Back in the day when web connections were slow and web developers were desperate to produce cool graphics and quick load times, a technique of slicing images was developed with the theory that smaller images take less time to load. That was a bit misleading. Small images took the same time to load, but the trick fooled the eye into believing it worked faster by loading small areas all over the page at once. In reality, each small image represents a separate HTTP request and lots of those on a page considerably slows load time. CSS sprites offer a way of dealing with rollover image effects without using javascript or multiple replacement images.

How CSS Sprites work

CSS sprites rely on absolute positioning to locate parts of a large image to display when called. The image loads only once, reducing the HTTP requests from multiple to one. For example, a menu with six tabs and separate rollover images for up, over, and down states representing 18 images and 18 separate HTTP requests. The drawback is that you have to do a lot of math in order to define the location of each image on the page. Luckily, there are programs that will do it for you.

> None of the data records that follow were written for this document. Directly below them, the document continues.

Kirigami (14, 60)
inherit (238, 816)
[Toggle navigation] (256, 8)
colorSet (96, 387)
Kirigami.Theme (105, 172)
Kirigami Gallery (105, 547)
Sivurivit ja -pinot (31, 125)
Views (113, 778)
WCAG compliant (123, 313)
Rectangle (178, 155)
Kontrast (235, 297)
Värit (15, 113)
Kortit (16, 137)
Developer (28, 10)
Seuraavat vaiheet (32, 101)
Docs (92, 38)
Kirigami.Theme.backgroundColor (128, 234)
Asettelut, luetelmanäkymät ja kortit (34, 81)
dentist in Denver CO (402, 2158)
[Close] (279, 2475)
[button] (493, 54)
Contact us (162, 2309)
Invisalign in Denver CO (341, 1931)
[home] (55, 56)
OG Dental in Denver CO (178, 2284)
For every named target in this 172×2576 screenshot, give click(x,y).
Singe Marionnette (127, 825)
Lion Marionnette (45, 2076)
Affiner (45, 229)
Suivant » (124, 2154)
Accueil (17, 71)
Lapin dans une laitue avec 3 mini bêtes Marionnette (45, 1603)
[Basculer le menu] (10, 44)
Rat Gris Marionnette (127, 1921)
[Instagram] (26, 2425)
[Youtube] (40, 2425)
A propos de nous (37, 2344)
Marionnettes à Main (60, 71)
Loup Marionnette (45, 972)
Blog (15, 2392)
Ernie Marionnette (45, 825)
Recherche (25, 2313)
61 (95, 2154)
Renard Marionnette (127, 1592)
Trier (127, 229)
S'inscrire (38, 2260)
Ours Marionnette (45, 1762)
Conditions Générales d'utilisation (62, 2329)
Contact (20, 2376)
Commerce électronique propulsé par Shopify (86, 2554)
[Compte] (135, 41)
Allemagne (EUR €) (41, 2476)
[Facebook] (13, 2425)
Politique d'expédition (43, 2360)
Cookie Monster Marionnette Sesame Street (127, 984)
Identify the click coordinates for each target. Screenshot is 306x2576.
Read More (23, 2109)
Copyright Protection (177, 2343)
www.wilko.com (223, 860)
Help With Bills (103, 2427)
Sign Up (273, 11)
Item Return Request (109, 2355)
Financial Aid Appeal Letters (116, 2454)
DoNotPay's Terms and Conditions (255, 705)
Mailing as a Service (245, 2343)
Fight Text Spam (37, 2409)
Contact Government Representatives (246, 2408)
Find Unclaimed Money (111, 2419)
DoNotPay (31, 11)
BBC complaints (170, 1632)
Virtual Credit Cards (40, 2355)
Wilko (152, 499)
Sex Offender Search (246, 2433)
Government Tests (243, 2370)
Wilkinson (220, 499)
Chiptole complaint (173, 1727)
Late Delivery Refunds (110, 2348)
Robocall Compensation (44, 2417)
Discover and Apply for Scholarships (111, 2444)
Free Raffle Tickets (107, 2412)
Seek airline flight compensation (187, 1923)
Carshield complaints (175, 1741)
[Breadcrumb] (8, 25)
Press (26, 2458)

SpriteMe is a free bookmarklet that you can use with any web page. Add it to your bookmarks toolbar, load the page you want to create a CSS sprite and click the link. The program will generate an overlay on the right side of the page listing all of your images and information. Some images may be left out of the sprite box and there will be an explanation why, but you may disagree and try it anyway by dragging the link into the sprite box. Then you just click “make sprite” and the program returns a PNG image with your combined images and the css for your page. The most efficient way to use SpriteMe is probably to build your website as you normally would and then run SpriteMe for each page and let it do the heavy lifting for you.